ENTRIES SUPPLIED Start Marker

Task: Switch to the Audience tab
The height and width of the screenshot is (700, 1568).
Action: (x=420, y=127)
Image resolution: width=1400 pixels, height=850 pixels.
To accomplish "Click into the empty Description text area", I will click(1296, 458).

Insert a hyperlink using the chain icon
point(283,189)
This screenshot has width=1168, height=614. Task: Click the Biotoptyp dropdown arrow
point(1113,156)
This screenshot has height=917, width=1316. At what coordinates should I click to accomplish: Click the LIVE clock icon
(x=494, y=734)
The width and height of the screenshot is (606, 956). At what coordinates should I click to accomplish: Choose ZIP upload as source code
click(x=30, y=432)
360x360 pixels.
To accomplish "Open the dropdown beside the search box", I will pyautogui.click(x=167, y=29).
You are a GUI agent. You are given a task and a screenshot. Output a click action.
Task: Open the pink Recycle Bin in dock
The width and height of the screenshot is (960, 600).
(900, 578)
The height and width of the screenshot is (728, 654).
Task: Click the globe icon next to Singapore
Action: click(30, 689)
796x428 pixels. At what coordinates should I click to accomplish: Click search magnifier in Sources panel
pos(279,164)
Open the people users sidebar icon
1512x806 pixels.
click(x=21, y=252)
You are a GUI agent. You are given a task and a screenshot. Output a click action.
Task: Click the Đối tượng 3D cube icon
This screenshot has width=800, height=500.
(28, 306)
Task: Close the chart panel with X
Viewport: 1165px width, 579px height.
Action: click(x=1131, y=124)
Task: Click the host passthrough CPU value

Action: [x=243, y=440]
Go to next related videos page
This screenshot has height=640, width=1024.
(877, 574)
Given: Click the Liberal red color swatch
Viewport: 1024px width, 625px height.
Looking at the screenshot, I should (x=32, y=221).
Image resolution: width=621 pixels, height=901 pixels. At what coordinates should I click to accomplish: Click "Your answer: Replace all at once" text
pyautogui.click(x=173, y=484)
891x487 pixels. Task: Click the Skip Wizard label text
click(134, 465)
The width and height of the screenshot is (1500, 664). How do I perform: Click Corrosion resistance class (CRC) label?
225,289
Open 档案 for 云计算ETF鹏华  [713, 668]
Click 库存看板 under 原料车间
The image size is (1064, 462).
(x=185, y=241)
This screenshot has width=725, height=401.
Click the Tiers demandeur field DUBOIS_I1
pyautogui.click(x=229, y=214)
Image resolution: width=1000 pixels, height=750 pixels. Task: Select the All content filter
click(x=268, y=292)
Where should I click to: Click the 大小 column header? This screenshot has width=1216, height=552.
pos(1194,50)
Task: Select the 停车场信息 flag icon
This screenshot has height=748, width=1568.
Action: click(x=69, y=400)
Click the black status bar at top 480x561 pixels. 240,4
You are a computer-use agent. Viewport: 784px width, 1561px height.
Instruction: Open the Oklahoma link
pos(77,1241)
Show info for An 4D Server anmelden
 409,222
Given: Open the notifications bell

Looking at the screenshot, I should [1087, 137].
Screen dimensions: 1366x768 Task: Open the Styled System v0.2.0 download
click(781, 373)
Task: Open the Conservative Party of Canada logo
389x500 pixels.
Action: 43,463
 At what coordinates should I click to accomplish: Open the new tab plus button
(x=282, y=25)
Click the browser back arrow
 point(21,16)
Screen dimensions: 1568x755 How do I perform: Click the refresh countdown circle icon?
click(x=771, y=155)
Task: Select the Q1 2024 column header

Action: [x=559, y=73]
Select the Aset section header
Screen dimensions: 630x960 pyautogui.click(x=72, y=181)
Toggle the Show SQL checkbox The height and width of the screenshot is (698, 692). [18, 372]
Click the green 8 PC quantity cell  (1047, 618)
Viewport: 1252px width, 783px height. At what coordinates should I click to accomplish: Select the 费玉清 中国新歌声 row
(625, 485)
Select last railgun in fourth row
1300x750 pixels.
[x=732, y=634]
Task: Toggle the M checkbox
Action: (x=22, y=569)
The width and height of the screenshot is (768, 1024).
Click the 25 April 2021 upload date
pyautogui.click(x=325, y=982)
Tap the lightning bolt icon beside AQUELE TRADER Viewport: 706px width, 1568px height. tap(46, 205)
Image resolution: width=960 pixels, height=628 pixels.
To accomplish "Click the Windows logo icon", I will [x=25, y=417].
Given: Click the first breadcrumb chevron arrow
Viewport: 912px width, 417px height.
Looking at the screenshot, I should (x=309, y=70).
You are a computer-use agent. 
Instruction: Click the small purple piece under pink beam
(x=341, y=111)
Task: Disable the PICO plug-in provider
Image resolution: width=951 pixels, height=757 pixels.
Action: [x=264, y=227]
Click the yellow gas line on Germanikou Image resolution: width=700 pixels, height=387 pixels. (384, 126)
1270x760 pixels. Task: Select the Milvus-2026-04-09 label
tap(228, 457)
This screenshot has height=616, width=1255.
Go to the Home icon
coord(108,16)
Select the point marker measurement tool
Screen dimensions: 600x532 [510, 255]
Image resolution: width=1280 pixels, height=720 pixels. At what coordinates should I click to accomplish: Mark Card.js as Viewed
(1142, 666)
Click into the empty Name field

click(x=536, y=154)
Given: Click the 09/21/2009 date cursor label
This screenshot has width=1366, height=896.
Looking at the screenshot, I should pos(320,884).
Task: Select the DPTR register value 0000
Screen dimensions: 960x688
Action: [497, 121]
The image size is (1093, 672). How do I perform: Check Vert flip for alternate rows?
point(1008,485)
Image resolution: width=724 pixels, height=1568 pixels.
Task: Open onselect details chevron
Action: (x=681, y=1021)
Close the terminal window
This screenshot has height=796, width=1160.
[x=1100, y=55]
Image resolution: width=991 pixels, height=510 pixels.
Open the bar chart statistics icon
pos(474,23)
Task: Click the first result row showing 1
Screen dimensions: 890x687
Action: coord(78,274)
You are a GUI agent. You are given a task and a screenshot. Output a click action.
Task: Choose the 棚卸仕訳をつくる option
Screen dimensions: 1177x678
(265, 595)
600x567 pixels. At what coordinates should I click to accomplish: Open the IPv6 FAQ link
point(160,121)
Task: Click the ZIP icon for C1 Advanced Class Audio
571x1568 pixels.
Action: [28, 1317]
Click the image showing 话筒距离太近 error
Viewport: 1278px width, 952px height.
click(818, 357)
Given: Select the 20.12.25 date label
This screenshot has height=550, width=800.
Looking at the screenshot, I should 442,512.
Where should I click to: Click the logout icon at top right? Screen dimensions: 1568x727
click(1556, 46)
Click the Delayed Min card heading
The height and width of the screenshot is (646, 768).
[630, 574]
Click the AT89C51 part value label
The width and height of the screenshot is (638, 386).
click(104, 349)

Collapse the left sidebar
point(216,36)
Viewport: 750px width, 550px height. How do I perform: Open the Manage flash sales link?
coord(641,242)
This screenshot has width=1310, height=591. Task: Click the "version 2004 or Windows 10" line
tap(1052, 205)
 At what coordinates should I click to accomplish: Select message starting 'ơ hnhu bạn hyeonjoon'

ENTRIES SUPPLIED End Marker

## WHAT IS BEING ASKED
Out of the data above, set down the lines from the one with "This screenshot has width=725, height=401." to the one with "Task: Disable the PICO plug-in provider", both included, exactly as written and with no additions.

## SOLUTION FOR THIS PROBLEM
This screenshot has width=725, height=401.
Click the Tiers demandeur field DUBOIS_I1
pyautogui.click(x=229, y=214)
Image resolution: width=1000 pixels, height=750 pixels. Task: Select the All content filter
click(x=268, y=292)
Where should I click to: Click the 大小 column header? This screenshot has width=1216, height=552.
pos(1194,50)
Task: Select the 停车场信息 flag icon
This screenshot has height=748, width=1568.
Action: click(x=69, y=400)
Click the black status bar at top 480x561 pixels. 240,4
You are a computer-use agent. Viewport: 784px width, 1561px height.
Instruction: Open the Oklahoma link
pos(77,1241)
Show info for An 4D Server anmelden
 409,222
Given: Open the notifications bell

Looking at the screenshot, I should [1087, 137].
Screen dimensions: 1366x768 Task: Open the Styled System v0.2.0 download
click(781, 373)
Task: Open the Conservative Party of Canada logo
389x500 pixels.
Action: 43,463
 At what coordinates should I click to accomplish: Open the new tab plus button
(x=282, y=25)
Click the browser back arrow
 point(21,16)
Screen dimensions: 1568x755 How do I perform: Click the refresh countdown circle icon?
click(x=771, y=155)
Task: Select the Q1 2024 column header

Action: [x=559, y=73]
Select the Aset section header
Screen dimensions: 630x960 pyautogui.click(x=72, y=181)
Toggle the Show SQL checkbox The height and width of the screenshot is (698, 692). [18, 372]
Click the green 8 PC quantity cell  (1047, 618)
Viewport: 1252px width, 783px height. At what coordinates should I click to accomplish: Select the 费玉清 中国新歌声 row
(625, 485)
Select last railgun in fourth row
1300x750 pixels.
[x=732, y=634]
Task: Toggle the M checkbox
Action: (x=22, y=569)
The width and height of the screenshot is (768, 1024).
Click the 25 April 2021 upload date
pyautogui.click(x=325, y=982)
Tap the lightning bolt icon beside AQUELE TRADER Viewport: 706px width, 1568px height. tap(46, 205)
Image resolution: width=960 pixels, height=628 pixels.
To accomplish "Click the Windows logo icon", I will [x=25, y=417].
Given: Click the first breadcrumb chevron arrow
Viewport: 912px width, 417px height.
Looking at the screenshot, I should (x=309, y=70).
You are a computer-use agent. 
Instruction: Click the small purple piece under pink beam
(x=341, y=111)
Task: Disable the PICO plug-in provider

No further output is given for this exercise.